Pembangunan Batalyon TNI Terus Berlanjut: Mualem Diam, DPRA Bungkam!
Banda Aceh, Infoaceh.net –Dalam sejarah politik Aceh modern, ada satu kata kunci yang selalu menjadi titik simpul antara harapan dan kecurigaan: perdamaian.
Setelah konflik berkepanjangan yang menewaskan ribuan orang dan menghancurkan sendi-sendi masyarakat, rakyat Aceh memilih jalan damai pada 2005 melalui MoU Helsinki.
Perjanjian itu bukan sekadar dokumen politik, tetapi kontrak moral antara rakyat Aceh dan Republik Indonesia—bahwa konflik telah usai, dan bahwa Aceh akan diatur secara khusus dan bermartabat melalui UUPA (Undang-undang Pemerintahan Aceh).
Namun 20 tahun setelah MoU Helsinki diteken, bayangan militerisasi kembali menampakkan wajahnya.
Bayangan masa lalu yang tiba-tiba hadir dalam bentuk pembangunan lima batalyon TNI baru di beberapa wilayah Aceh.
Yang lebih mencemaskan, adalah kebisuan para pemimpin lokal, termasuk Gubernur Aceh Muzakir Manaf atau Mualem, sosok yang selama ini dikenal lantang bersuara tentang hak-hak rakyat Aceh.
Hingga kini, tidak ada satu pun pernyataan dari Mualem menolak tambahan batalyon TNI ini—padahal pembangunan tersebut dinilai banyak pihak sebagai pelanggaran serius terhadap MoU Helsinki 2005.
Ironisnya, dalam kasus sengketa tanah wakaf Blang Padang Banda Aceh, Mualem tampil tegas dan bahkan menyurati Presiden Prabowo Subianto.
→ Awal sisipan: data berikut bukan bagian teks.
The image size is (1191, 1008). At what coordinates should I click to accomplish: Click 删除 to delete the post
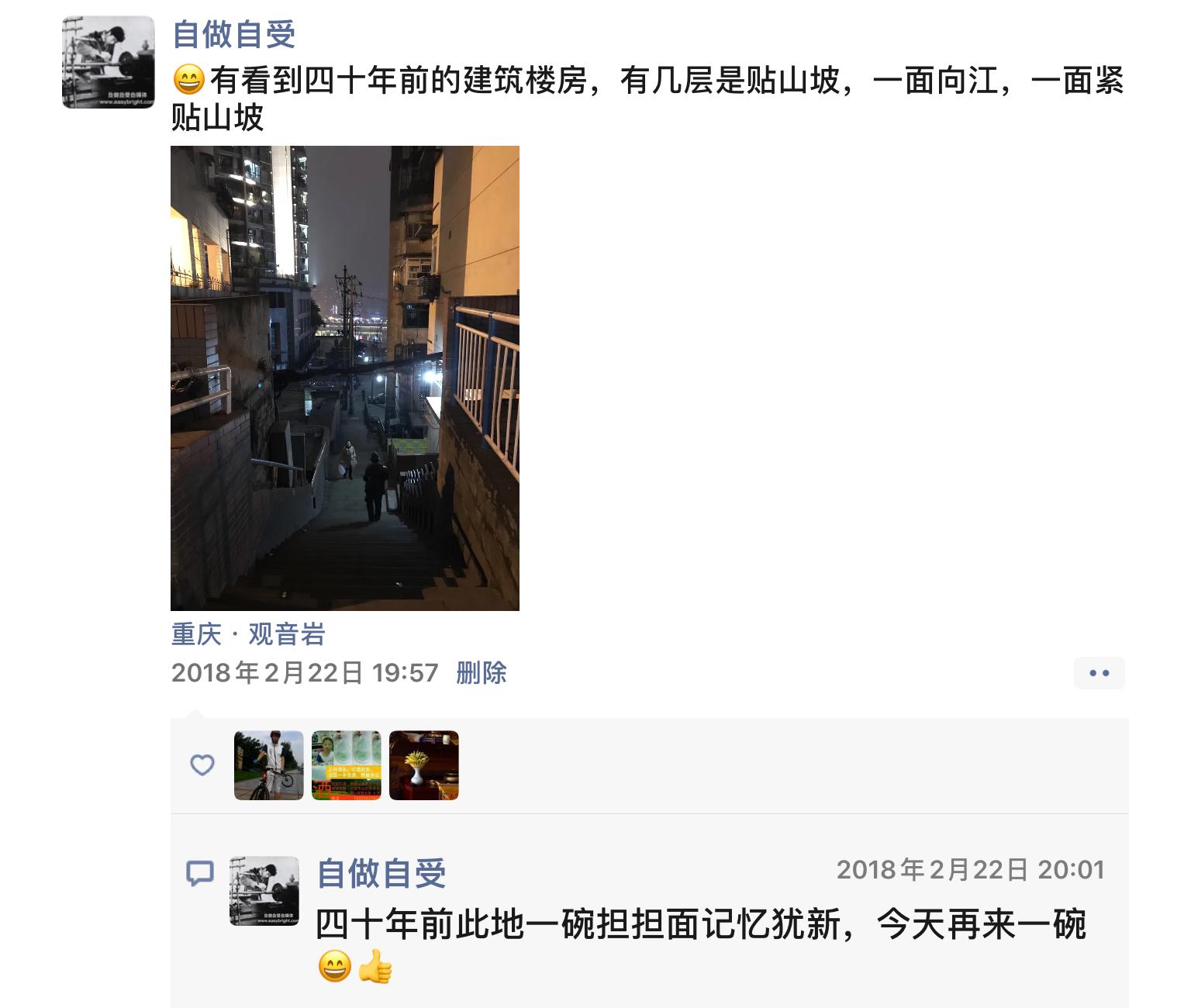(x=481, y=672)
Tapi, dalam kasus pembangunan fasilitas militer baru yang berdampak sistemik terhadap perdamaian dan otonomi Aceh, ia memilih diam.
Pada 7 Juli 2025, ratusan massa yang tergabung dalam Gerakan Rakyat Aceh Menggugat turun ke jalan, memadati depan Kantor Gubernur Aceh. Mereka membawa spanduk penolakan dan menyuarakan dua tuntutan: pengembalian lahan wakaf Blang Padang dan pembatalan pembangunan batalyon TNI.
Namun, suara mereka tak masuk ke ruang rapat pemerintah. Jalanan diblokade, dan aksi hanya dibalas oleh pagar kawat dan aparat.
Koordinator aksi, Yulindawati, mengingatkan bahwa tanah Blang Padang merupakan wakaf Sultan Iskandar Muda, bukan tanah negara. Ia juga menyatakan bahwa pembangunan lima batalyon baru adalah bentuk pelecehan terhadap kesepakatan damai yang sudah dijaga selama dua dekade.